### [Actions to take]
[1] Decide whether each statement below agrees with the passage on the Gaza synagogues and the law of occupation. Answer yes or no for each, quoting the words of the passage that settle it.
(a) The passage weighs the matter against four sets of international legal standards.
(b) The passage holds that the withdrawal clearly ended the law of occupation.
(c) Israel still controls the airspace of the Gaza Strip.
[2] Write the next part of the passage on the Gaza synagogues and the law of occupation, picking up right after its final sentence.

The purpose of this Insight is to consider the rights and obligations of Israel and the Palestinian Authority with regard to the synagogues in the Gaza Strip, in light of four sets of international legal standards: the law of occupation, the law concerning protection of cultural property during armed conflict, the law concerning protection of cultural heritage, and standards related to religious tolerance and respect.
b. The Law of Occupation
1. The applicability of the law of occupation
The applicable law governing the Gaza Strip until the Israeli withdrawal was that of international armed conflict and occupation. The decision to leave the synagogues in place should therefore be examined in light of Israel's rights and obligations as an occupying power. Whether the withdrawal brought the law of occupation to an end is debatable. Under Article 42 of the 1907 Hague Regulations, territory is considered occupied when it is "actually placed under the authority of the hostile army. The occupation extends only to the territory where such authority has been established and can be exercised." Article 6 of the fourth Geneva Convention provides that the occupying power shall be bound by key provisions in the Convention for the duration of the occupation, to the extent that it "exercises the functions of government in such territory." Israel's intention was that by withdrawing from the area it would exempt itself from any responsibility as an occupying power. Within the Gaza Strip it has relinquished its actual authority, and such authority can no longer be exercised unless new military action is taken. However, Israel retains control of the Gaza Strip's airspace and territorial waters, as well as over entry to and exit from the territory. In addition, certain infrastructure of the Gaza Strip, such as the water and electric services, is still provided through Israeli facilities. Finally, there is no doubt that the Palestinian economy in Gaza is still tightly bound with that of Israel. All these factors put into question the claim that the Israeli occupation of Gaza has ended.

(Records from a data source)
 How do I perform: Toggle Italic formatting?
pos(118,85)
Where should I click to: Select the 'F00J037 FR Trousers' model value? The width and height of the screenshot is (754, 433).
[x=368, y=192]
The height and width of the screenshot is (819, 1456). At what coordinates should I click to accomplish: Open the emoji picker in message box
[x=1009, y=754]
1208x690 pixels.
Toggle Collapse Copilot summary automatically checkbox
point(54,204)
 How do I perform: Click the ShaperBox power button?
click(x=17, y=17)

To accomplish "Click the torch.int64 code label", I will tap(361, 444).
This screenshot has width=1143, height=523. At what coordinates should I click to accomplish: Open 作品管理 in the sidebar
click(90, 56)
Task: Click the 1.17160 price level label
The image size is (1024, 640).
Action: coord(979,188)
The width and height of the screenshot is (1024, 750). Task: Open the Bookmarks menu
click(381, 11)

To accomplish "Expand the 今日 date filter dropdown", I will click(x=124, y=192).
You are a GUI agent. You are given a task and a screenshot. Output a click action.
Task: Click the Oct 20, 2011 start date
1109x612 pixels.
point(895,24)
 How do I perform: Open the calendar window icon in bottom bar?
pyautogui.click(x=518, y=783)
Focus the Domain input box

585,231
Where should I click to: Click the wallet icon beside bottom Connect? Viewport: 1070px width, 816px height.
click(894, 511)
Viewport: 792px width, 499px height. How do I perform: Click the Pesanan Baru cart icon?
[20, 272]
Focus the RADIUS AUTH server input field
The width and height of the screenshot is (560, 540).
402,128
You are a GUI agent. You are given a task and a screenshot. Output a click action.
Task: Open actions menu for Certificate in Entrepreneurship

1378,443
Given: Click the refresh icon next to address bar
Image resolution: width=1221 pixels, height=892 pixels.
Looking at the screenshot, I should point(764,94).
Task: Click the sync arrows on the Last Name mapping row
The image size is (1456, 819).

### [Answers given]
[1]
(a) Yes: "in light of four sets of international legal standards"
(b) No: "Whether the withdrawal brought the law of occupation to an end is debatable."
(c) Yes: "Israel retains control of the Gaza Strip's airspace and territorial waters"

[2]
The framework for analysis may be similar to that which applied when Israel first withdrew from Jericho and most of the Gaza Strip in 1994 and from other population centers in the West Bank in 1995. It was widely accepted then that to the extent that powers were handed over, Israel ceased to be responsible for the Palestinian population, while the Palestinian Authority assumed responsibility. This did not detract from the overall applicability of the law of occupation.[9] The same analysis may be appropriate in the current situation, at least with regard to preservation and protection of the synagogues. Accordingly, the following analysis will consider the responsibility of Israel and the Palestinians on the assumption that the occupation has ended in this narrow aspect.
2. The status of the synagogues as structures established by an occupying power
The overwhelmingly supported opinion, confirmed in an advisory opinion by the International Court of Justice[10] and rejected only by Israel, is that the Israeli civilian settlement in the Gaza Strip was a violation of the prohibition in Article 49 of the fourth Geneva Convention of 1949 on the transfer of civilian population of the occupying power into the occupied territory. It would follow that the construction of the synagogues for the use of this population was also unlawful. An alternative argument, sometimes put forward by Israel, is that the establishment of the settlements constituted a military necessity and was permissible under Article 43 of the Hague Regulations.[11] Whether this would justify the establishment of synagogues is questionable as a matter of law as well as fact. As a matter of law, there is a question whether military necessity would extend to the provision of religious services to the civilian community.[12] As a matter of fact, the genuine necessity for the synagogue is questionable. For example, in Kfar Darom, established in 1970,[13] the contentious synagogue was constructed only six months prior to the withdrawal. In any case, once the occupation comes to an end, the military necessity terminates, and with it any justification for the maintenance of the synagogues.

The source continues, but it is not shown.